*Requirement*. From the first line to the last, return the data exactly, with no pictures.

*Records shown*.
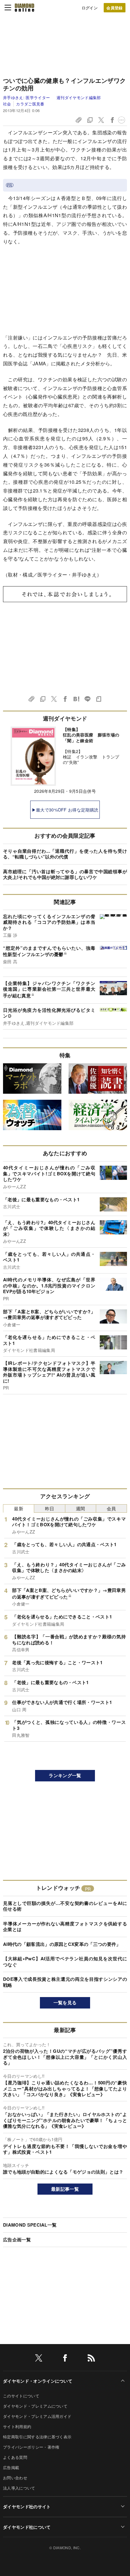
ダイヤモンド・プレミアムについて (35, 2406)
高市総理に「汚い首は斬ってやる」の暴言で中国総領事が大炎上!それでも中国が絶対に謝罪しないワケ (65, 874)
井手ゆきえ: (26, 97)
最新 (18, 1508)
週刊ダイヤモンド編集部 (79, 97)
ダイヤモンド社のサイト (27, 2506)
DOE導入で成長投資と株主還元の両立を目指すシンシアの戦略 (65, 1982)
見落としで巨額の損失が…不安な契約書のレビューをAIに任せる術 (65, 1906)
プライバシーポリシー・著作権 (31, 2447)
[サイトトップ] (24, 7)
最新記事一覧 (65, 2189)
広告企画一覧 (17, 2239)
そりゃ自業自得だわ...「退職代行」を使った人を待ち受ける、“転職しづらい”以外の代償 (65, 854)
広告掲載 (11, 2467)
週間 (80, 1508)
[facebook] (65, 2359)
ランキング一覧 (65, 1775)
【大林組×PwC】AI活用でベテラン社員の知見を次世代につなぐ (65, 1961)
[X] (39, 2359)
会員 (111, 1508)
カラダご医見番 (30, 104)
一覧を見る (65, 2002)
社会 (7, 104)
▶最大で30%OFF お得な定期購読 (65, 810)
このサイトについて (21, 2396)
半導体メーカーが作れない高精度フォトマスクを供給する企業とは (65, 1926)
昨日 (49, 1508)
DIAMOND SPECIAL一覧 (30, 2224)
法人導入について (19, 2488)
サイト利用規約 (17, 2426)
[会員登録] (114, 7)
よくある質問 (15, 2457)
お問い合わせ (15, 2478)
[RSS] (91, 2359)
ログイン (90, 8)
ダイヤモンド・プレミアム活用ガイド (37, 2416)
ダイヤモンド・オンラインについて (37, 2381)
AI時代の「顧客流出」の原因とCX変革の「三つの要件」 (62, 1944)
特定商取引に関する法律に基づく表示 (37, 2437)
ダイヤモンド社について (27, 2527)
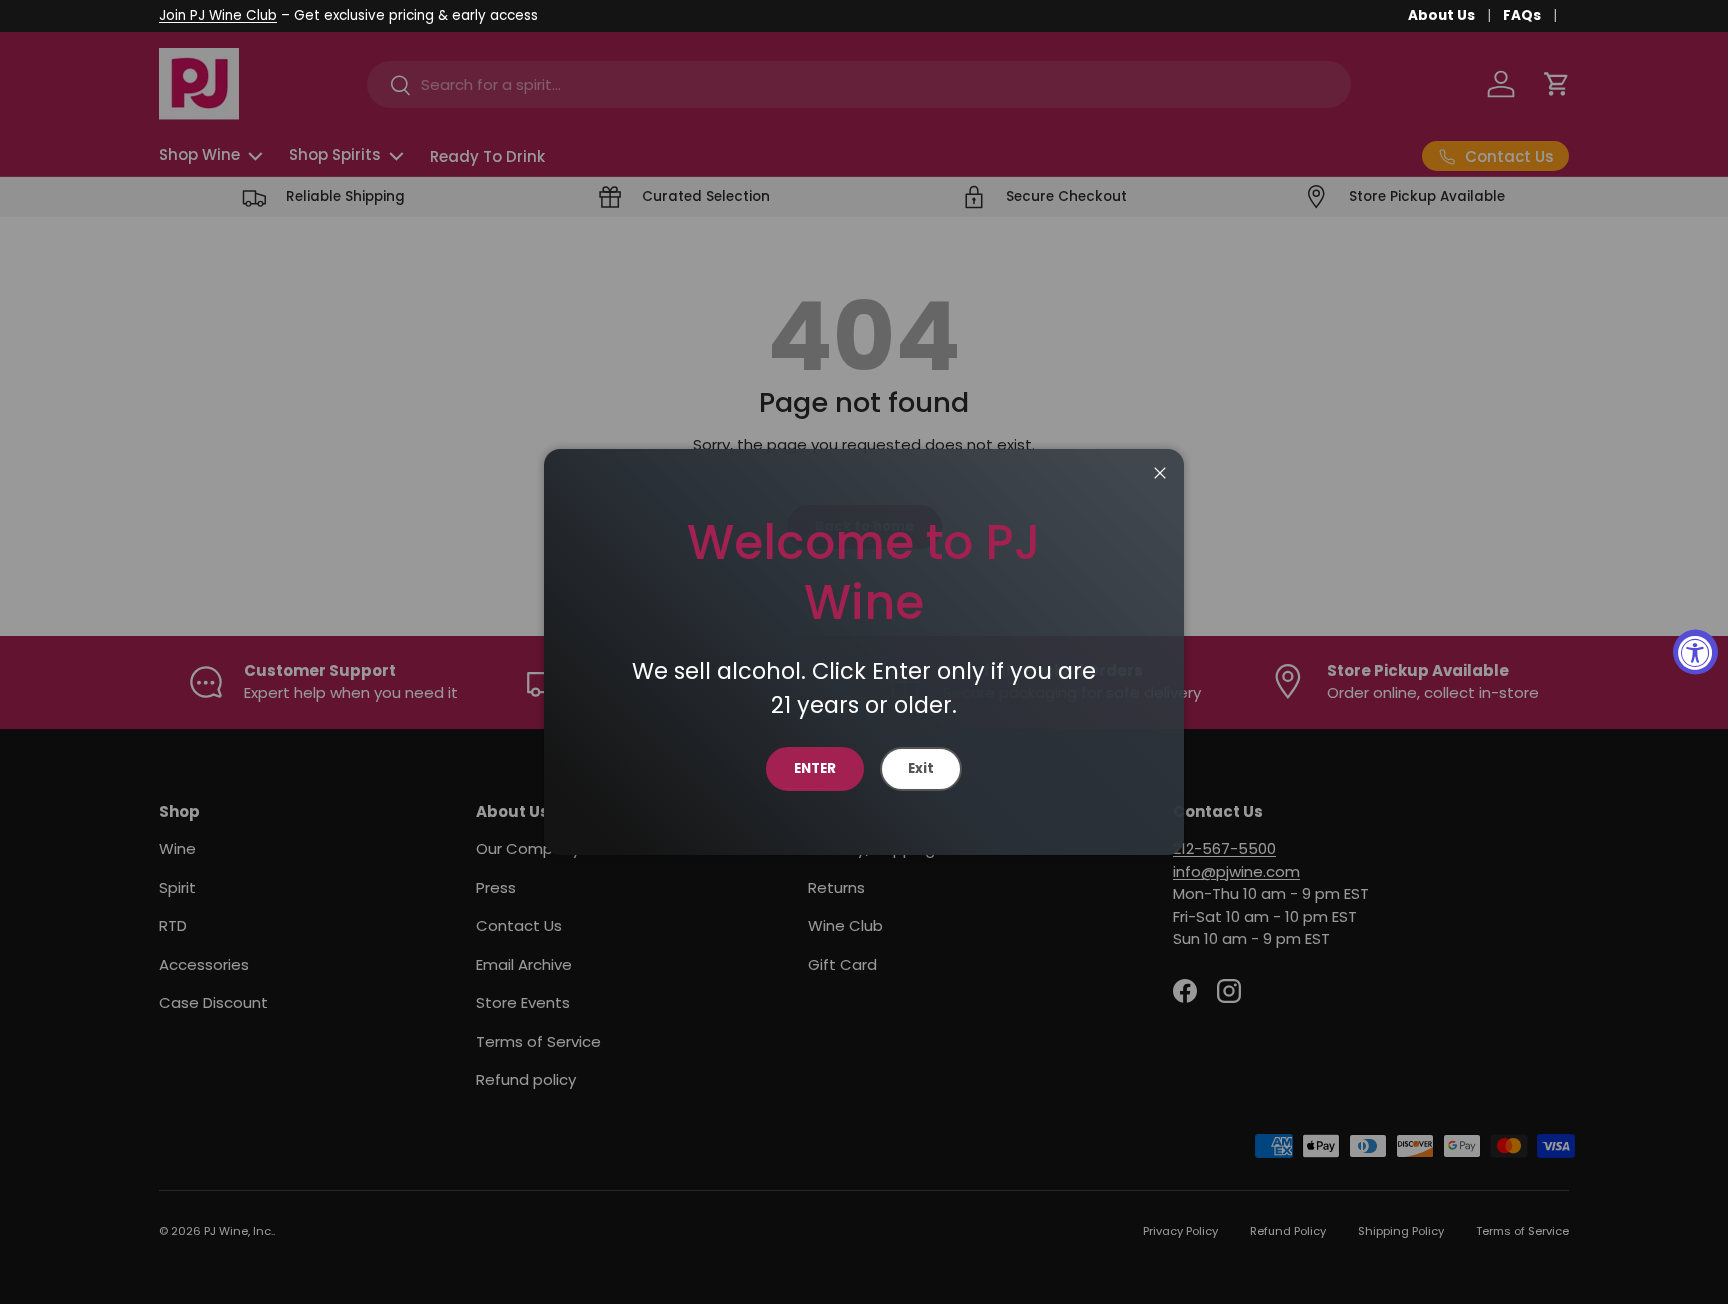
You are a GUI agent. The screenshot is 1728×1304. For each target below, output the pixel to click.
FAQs (1522, 15)
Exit (921, 768)
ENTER (815, 768)
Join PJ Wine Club (218, 15)
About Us (1441, 15)
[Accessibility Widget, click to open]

*Answer box*.
ダイヤモンド・プレミアムについて (35, 2406)
高市総理に「汚い首は斬ってやる」の暴言で中国総領事が大炎上!それでも中国が絶対に謝罪しないワケ (65, 874)
井手ゆきえ: (26, 97)
最新 (18, 1508)
週刊ダイヤモンド編集部 (79, 97)
ダイヤモンド社のサイト (27, 2506)
DOE導入で成長投資と株主還元の両立を目指すシンシアの戦略 (65, 1982)
見落としで巨額の損失が…不安な契約書のレビューをAIに任せる術 (65, 1906)
プライバシーポリシー・著作権 (31, 2447)
[サイトトップ] (24, 7)
最新記事一覧 (65, 2189)
広告企画一覧 (17, 2239)
そりゃ自業自得だわ...「退職代行」を使った人を待ち受ける、“転職しづらい”以外の代償 (65, 854)
広告掲載 (11, 2467)
週間 (80, 1508)
[facebook] (65, 2359)
ランキング一覧 (65, 1775)
【大林組×PwC】AI活用でベテラン社員の知見を次世代につなぐ (65, 1961)
[X] (39, 2359)
会員 (111, 1508)
カラダご医見番 (30, 104)
一覧を見る (65, 2002)
社会 (7, 104)
▶最大で30%OFF お得な定期購読 (65, 810)
このサイトについて (21, 2396)
半導体メーカーが作れない高精度フォトマスクを供給する企業とは (65, 1926)
昨日 (49, 1508)
DIAMOND SPECIAL一覧 (30, 2224)
法人導入について (19, 2488)
サイト利用規約 (17, 2426)
[会員登録] (114, 7)
よくある質問 (15, 2457)
お問い合わせ (15, 2478)
[RSS] (91, 2359)
ログイン (90, 8)
ダイヤモンド・プレミアム活用ガイド (37, 2416)
ダイヤモンド・オンラインについて (37, 2381)
AI時代の「顧客流出」の原因とCX変革の「三つの要件」 (62, 1944)
特定商取引に関する法律に基づく表示 (37, 2437)
ダイヤモンド社について (27, 2527)
You are a GUI agent. The screenshot is 1728×1304. For each target below, output the pixel to click.
FAQs (1522, 15)
Exit (921, 768)
ENTER (815, 768)
Join PJ Wine Club (218, 15)
About Us (1441, 15)
[Accessibility Widget, click to open]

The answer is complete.